- Poster
- Directed by: Raghav Nayak; Prashanth Raj;
- Written by: Raghav Nayak; Prashanth Raj;
- Produced by: Ashwini Puneeth Rajkumar
- Starring: Ashika Ranganath; Praveen Tej;
- Cinematography: Naveen Kumar S
- Edited by: Deepu S. Kumar
- Music by: Vivan Radhakrishna
- Production company: PRK Productions;
- Distributed by: KRG Studios
- Release date: 19 April 2024;
- Running time: 109 Minutes
- Country: India
- Language: Kannada

= O2 (2024 film) =

2024 Indian Kannada medical thriller film

O2 (stylized as O_{2}) is a 2024 Indian Kannada language medical thriller film written and directed by the duo of Raghav Nayak and Prashanth Raj, and produced by Ashwini Puneeth Rajkumar under PRK Productions. The film stars Ashika Ranganath and Praveen Tej. The film has music composed by Vivan Radhakrishna and cinematography handled by Naveen Kumar S.

Principal photography commenced in October 2021 in Bengaluru. The film was released on 19 April 2024. It opened to generally positive reviews with praise for its theme of medical research and the production house's intent to bring in fresh talent and ideas.

== Synopsis ==
Dr. Shraddha Nayak, with the help of her colleagues, is working on O2 - a drug that can bring back the dead. Can she achieve a medical miracle?

== Production ==

=== Development ===
In late 2020, It was reported that PRK Productions were to produce a film directed by debutants Raghav Nayak and Prashanth Raj, the film was said to be a thriller for which the directors had worked on the script for around 4 years. The film began officially by conducting a Pooja in the presence of late Puneeth Rajkumar on 8 October 2021.

=== Casting ===
Ashika Ranganath was cast as the leading actor of the film alongside Praveen Tej, Siri Ravikumar, Prakash Belawadi and others.

=== Filming ===
The film started its initial shoot after the muhurta held on 8 October 2021. However, the shooting was halted after the sudden demise of Puneeth Rajkumar on 29 October 2021. The team resumed shooting in January 2022 and was wrapped around September 2022.

== Soundtrack ==

Vivan Radhakrishna has composed the sound track and the background music for the film. The film has two songs and one background score.

Track listing
| No. | Title | Lyrics | Singer(s) | Length |
|---|---|---|---|---|
| 1. | "Ninagaage" | Jayanth Kaikini | Sanjith Hegde | 03:44 |
| 2. | "Nashey Nashey" | Vivan Radhakrishna, Raghav Nayak | Vishwanath Acharya, Vivan Radhakrishna, Aditya Naik, Raghav Nayak | 02:51 |
| Total length: |  |  |  | 06:35 |

== Release ==

=== Theatrical ===
The release date of the film was announced along with the teaser of the film. The film was released across Karnataka on 19 April 2024 through KRG Studios.

== Reception ==
The film opened to generally positive reviews for its story, direction, and the actors' performances; however, its predictability and a few jarring sequences were criticized.

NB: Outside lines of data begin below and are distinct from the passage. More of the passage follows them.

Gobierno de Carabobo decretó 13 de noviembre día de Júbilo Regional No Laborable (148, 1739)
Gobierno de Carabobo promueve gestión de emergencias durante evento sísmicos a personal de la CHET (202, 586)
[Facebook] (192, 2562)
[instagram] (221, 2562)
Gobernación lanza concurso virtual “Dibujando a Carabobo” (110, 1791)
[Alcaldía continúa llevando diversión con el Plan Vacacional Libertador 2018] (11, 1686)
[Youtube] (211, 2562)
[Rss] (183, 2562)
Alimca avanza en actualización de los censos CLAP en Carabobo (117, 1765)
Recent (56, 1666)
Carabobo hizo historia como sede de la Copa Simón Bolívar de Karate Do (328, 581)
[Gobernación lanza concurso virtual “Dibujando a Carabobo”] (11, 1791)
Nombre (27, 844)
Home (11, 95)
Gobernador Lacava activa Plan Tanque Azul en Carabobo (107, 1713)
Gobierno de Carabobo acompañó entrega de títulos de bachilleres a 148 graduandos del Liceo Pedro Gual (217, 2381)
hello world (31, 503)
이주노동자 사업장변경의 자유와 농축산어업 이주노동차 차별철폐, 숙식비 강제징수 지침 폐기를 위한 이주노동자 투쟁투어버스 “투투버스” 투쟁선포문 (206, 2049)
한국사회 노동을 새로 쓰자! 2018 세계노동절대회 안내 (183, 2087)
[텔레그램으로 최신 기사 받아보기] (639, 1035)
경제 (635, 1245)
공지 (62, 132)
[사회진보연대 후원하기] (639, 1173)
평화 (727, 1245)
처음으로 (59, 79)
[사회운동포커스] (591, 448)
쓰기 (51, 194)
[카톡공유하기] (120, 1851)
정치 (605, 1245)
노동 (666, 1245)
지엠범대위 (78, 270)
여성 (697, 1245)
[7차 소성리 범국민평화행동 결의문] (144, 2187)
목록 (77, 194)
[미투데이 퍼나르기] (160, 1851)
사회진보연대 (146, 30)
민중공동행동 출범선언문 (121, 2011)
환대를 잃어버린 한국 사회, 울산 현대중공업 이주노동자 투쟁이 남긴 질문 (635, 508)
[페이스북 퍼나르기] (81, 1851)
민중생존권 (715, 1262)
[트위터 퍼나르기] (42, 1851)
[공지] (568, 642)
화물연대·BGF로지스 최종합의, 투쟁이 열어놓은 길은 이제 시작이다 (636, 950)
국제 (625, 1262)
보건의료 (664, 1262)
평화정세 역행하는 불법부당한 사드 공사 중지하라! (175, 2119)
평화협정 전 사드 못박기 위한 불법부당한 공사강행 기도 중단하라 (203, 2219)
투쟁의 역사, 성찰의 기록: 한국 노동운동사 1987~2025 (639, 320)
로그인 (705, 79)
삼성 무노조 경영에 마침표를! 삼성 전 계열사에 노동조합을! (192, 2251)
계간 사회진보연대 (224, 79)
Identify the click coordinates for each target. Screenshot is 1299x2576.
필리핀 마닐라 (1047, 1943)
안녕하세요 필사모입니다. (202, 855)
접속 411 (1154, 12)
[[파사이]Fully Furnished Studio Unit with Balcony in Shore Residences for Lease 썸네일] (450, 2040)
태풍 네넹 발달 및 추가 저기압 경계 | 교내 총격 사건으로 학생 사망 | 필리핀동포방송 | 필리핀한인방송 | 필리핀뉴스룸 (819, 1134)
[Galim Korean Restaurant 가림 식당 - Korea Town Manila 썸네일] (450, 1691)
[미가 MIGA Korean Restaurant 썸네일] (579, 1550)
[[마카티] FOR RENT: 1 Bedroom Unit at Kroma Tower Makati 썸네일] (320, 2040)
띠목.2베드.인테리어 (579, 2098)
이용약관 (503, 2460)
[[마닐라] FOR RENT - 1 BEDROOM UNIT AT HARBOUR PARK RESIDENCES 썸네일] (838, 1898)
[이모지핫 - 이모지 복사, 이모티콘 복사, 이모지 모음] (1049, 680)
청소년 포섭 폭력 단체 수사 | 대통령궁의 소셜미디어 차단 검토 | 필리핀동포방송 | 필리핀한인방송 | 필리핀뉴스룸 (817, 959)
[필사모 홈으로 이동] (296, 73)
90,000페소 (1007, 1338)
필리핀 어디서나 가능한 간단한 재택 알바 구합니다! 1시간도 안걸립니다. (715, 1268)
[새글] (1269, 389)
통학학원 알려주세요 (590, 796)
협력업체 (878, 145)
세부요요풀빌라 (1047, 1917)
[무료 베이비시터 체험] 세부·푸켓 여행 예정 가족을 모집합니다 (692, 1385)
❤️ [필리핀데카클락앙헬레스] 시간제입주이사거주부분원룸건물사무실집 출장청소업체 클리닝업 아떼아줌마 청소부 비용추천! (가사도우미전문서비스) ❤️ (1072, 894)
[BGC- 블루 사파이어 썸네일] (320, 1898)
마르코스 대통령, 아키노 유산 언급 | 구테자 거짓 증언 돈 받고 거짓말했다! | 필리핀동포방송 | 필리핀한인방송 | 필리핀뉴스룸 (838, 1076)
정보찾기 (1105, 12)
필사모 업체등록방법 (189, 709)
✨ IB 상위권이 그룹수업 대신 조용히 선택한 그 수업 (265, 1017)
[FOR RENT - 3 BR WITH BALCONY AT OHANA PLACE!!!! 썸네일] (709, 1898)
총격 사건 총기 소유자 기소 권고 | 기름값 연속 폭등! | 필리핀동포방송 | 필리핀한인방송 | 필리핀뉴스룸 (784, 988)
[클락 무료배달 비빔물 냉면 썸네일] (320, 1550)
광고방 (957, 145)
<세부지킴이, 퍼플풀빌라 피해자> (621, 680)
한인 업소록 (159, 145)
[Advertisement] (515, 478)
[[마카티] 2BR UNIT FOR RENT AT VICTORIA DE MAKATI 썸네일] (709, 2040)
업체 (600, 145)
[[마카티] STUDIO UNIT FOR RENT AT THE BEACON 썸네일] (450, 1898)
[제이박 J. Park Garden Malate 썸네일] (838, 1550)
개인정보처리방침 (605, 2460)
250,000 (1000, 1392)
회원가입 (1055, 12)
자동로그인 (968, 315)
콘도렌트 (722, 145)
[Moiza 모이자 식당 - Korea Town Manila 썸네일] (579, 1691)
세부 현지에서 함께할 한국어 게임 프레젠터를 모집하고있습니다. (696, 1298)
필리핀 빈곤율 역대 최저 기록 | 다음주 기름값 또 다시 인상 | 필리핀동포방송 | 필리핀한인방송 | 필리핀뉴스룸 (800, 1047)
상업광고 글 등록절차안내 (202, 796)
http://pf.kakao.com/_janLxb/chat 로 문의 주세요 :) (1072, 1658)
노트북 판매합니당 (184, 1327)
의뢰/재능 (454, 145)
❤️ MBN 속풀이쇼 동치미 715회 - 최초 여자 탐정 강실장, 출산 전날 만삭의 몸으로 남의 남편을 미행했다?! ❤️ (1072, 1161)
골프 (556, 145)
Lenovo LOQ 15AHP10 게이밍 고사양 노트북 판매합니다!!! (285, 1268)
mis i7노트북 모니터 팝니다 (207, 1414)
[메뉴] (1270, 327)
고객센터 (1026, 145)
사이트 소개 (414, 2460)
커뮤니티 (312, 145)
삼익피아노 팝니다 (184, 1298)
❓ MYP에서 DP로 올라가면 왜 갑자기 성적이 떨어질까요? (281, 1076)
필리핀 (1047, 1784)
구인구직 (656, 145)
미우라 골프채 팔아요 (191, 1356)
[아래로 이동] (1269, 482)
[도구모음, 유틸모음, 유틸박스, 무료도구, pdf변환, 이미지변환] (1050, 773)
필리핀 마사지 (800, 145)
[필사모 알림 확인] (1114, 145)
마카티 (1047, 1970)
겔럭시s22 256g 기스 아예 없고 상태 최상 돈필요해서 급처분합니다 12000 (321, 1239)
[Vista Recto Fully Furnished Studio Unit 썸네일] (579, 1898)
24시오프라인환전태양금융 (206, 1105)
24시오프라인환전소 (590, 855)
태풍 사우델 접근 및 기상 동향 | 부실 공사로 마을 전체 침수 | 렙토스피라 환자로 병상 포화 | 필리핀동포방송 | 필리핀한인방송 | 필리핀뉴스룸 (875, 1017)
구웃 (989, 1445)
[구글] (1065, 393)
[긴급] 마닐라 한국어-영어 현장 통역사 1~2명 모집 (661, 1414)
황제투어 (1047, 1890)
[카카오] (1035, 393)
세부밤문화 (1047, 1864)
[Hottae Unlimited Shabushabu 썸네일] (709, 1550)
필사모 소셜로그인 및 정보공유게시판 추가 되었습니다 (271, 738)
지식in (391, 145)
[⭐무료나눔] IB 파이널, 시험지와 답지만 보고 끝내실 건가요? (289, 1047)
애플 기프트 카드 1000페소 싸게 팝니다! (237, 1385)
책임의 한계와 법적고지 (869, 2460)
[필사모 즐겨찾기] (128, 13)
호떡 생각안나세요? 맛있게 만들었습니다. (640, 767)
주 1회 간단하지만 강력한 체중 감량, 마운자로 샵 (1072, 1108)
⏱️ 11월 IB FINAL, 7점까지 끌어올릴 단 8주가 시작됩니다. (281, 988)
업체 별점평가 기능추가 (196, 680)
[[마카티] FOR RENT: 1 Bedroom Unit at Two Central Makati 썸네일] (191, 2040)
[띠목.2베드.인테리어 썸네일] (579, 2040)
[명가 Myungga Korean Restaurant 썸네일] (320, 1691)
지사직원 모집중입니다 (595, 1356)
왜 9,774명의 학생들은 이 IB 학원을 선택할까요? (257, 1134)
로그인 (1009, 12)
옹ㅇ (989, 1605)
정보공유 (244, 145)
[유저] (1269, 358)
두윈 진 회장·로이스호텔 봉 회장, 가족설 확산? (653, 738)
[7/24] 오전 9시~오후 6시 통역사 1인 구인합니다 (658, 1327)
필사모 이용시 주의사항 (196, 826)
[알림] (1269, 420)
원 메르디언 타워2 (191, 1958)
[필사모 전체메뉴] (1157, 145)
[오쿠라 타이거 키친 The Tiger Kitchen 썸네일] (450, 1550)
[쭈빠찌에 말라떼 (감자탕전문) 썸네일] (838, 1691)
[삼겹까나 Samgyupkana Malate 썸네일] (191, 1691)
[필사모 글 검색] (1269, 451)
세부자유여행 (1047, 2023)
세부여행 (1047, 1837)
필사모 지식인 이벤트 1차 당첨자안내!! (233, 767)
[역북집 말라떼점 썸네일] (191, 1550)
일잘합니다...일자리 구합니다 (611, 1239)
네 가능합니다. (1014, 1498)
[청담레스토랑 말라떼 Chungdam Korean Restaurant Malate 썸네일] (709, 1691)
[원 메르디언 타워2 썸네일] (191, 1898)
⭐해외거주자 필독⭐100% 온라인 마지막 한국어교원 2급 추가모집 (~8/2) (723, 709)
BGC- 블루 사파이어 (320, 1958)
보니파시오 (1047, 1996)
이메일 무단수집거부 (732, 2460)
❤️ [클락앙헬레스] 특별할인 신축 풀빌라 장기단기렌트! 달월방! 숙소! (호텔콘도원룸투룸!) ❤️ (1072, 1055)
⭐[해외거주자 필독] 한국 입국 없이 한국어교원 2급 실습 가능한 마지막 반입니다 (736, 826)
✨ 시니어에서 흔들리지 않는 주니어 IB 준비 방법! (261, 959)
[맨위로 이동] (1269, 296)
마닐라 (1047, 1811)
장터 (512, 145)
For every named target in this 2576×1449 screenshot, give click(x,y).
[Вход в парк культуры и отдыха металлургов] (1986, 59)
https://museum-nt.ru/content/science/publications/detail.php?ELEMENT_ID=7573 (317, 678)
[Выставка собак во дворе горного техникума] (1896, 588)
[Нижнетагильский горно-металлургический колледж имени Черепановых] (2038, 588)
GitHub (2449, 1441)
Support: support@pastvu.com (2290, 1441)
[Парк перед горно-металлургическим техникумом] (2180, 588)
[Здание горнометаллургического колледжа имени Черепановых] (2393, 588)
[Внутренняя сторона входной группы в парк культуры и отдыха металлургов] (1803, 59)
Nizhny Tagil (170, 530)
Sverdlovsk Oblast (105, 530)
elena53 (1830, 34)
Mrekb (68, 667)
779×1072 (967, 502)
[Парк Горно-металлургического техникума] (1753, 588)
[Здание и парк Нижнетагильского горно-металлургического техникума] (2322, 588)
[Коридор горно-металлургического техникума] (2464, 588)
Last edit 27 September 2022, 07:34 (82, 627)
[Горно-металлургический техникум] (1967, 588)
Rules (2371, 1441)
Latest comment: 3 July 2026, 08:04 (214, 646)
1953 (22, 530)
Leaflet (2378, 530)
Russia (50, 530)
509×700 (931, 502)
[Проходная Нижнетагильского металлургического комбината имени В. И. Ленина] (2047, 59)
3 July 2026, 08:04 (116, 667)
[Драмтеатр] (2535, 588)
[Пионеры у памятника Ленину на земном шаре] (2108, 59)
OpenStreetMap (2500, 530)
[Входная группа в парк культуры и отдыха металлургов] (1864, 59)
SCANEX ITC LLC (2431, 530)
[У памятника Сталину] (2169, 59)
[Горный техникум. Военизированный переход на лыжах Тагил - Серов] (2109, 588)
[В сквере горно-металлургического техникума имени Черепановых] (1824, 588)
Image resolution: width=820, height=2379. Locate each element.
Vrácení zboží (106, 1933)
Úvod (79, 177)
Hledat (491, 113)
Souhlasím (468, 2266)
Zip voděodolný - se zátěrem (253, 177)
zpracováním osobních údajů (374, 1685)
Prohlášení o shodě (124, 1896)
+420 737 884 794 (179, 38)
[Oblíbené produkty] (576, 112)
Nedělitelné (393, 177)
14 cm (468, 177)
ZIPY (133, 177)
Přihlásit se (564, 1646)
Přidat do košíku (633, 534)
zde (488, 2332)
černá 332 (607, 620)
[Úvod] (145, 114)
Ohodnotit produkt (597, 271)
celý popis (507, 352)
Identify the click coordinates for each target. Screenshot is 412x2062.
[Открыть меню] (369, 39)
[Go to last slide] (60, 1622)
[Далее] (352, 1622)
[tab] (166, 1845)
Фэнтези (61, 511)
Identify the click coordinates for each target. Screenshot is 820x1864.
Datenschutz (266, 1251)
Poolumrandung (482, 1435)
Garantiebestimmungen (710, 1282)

Sridevi S of The Times of India rated the film 3/5 stars and wrote "Despite shortcomings, O2 definitely comes with enough oxygen to keep the audience alive, and the film can be enjoyed in theatres with family." Vivek MV of The Hindu also opined similar and wrote "This medical drama gets the job done despite its flaws. A brilliant Ashika Ranganath anchors O2, a medical thriller that almost nails its futuristic idea with its simple yet efficient story. A Sharadhaa of The New Indian Express rated the film 3 out of 5 stars and in her review wrote "While O2 stands as a good attempt by the directorial duo to explore a unique blend of a medical thriller and romance with heartfelt storytelling, the straightforward narrative may make some aspects predictable." Shashiprasad SM of Times Now rated the film 3 out of 5 and wrote "Barring the excessive usage of English and some dull moments, the film mainly deserves appreciation for its experimental attempt to deliver fresh content to the Kannada silver screen." Pranati AS of Deccan Herald described the film as an "Interesting plot on medical research" but criticized the misogyny in the film's characters.

Vinayak AS of Prajavani in his review appreciated the story, performance of the actors and the background score while criticism directed towards predictability and the songs which were not memorable. Avinash Ram of VijayKarnataka described the film as "A medical thriller that unfolds a surprise in the medical world" and appreciated the writers for weaving various layers in the film smoothly. He also compared the film to the 1997 film "Manava 2022" and said though the idea looks similar, O2 is said in a scientific way.